How To Burn More Fat With Your Weight Loss Workout

There is nothing worse than seeing your weight loss goal within reach and
being stuck on a very annoying weight loss plateau. You’ve not the first dieter that has faced this situation nor
will you be the last. In addition to not losing anymore weight, you’ve found that you’re also stuck in a weight
loss workout rut. It’s time to switch gears and change tactics and shake things up, so that you can get back to
burning more fat and regaining some of the energy you’ve been missing.

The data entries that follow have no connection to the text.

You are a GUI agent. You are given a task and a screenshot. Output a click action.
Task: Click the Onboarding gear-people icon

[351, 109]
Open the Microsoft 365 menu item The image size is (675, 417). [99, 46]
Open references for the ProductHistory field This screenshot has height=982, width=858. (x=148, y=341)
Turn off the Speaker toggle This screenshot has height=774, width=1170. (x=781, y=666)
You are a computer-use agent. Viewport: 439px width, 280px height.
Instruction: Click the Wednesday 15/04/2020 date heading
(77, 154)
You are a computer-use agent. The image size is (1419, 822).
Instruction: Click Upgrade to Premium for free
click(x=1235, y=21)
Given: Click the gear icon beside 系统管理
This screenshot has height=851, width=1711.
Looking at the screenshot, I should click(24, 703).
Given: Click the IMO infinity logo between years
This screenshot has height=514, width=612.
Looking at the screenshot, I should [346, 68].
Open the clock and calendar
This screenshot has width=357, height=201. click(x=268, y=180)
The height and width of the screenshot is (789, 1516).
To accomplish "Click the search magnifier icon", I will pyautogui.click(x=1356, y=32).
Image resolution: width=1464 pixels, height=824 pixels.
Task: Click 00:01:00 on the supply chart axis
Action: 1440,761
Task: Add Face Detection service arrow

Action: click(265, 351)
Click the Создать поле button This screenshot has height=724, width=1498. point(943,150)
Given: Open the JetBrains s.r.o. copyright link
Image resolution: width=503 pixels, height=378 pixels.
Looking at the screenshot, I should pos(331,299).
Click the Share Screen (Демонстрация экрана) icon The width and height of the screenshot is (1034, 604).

Your weight loss routine is obviously working for you since you are maintaining your current weight, but you
need to do something that burns more calories. Interval training is the perfect thing to add to your routine and
you can get the same high quality, heart pumping workout done in half the time. If your normal routine takes sixty
minutes, you can develop an interval training routine that only takes thirty minutes. And believe it or not, you’ll
get a better workout and better results.
An interval weight loss workout works by combining bursts of high
intensity training with your low intensity training. This helps to overload the aerobic and anaerobic systems in
your body all at the same time. Before you start your routine, make sure that you warm up and stretch like you
normally do before. You are going to be working your muscles more intensely than normal and you do not want to get
muscle cramps or pull a tendon. Start your regular workout routine like you normally do and then break into a more
intense routine for about five minutes. For example, if you use a treadmill to walk, then break into a jog for five
minutes. You’ll know that you’re performing the exercise properly when you feel your heart start to beat faster.
Consider using a heart rate monitor or by measuring your pulse for fifteen seconds and then multiplying it by
four.
What you’re doing here is keeping your body from exchanging oxygen and carbon dioxide the way it normally would.
The term ‘feel the burn’ refers to the burning in your muscles when they release lactic acid, a toxic byproduct.
Keep up the more intense activity until you feel your muscles begin to tire. Decrease the intensity of your workout
just enough to keep your pulse rate up so that you do not lose all of the benefits your interval training has just provided you. Repeat these bursts of slow and fast
training for thirty minutes. If you are just starting out adding the interval training to your routine, space out
your bursts so that you can ease into it and not hurt yourself.
When you add interval training to your weight loss workout you are forcing both systems in your body to work at
the same time. You burn off more calories and fat, turning it into muscle as you metabolize it faster. Any
cardiovascular machine can help you develop a good interval workout into your regular routine. You can even use
jump roping, swimming, jogging, or anything else that gets your heart rate up and moving. Start out by doing one
interval training session a week and then add more as you start to feel
comfortable with it. You’ll see the results in no time.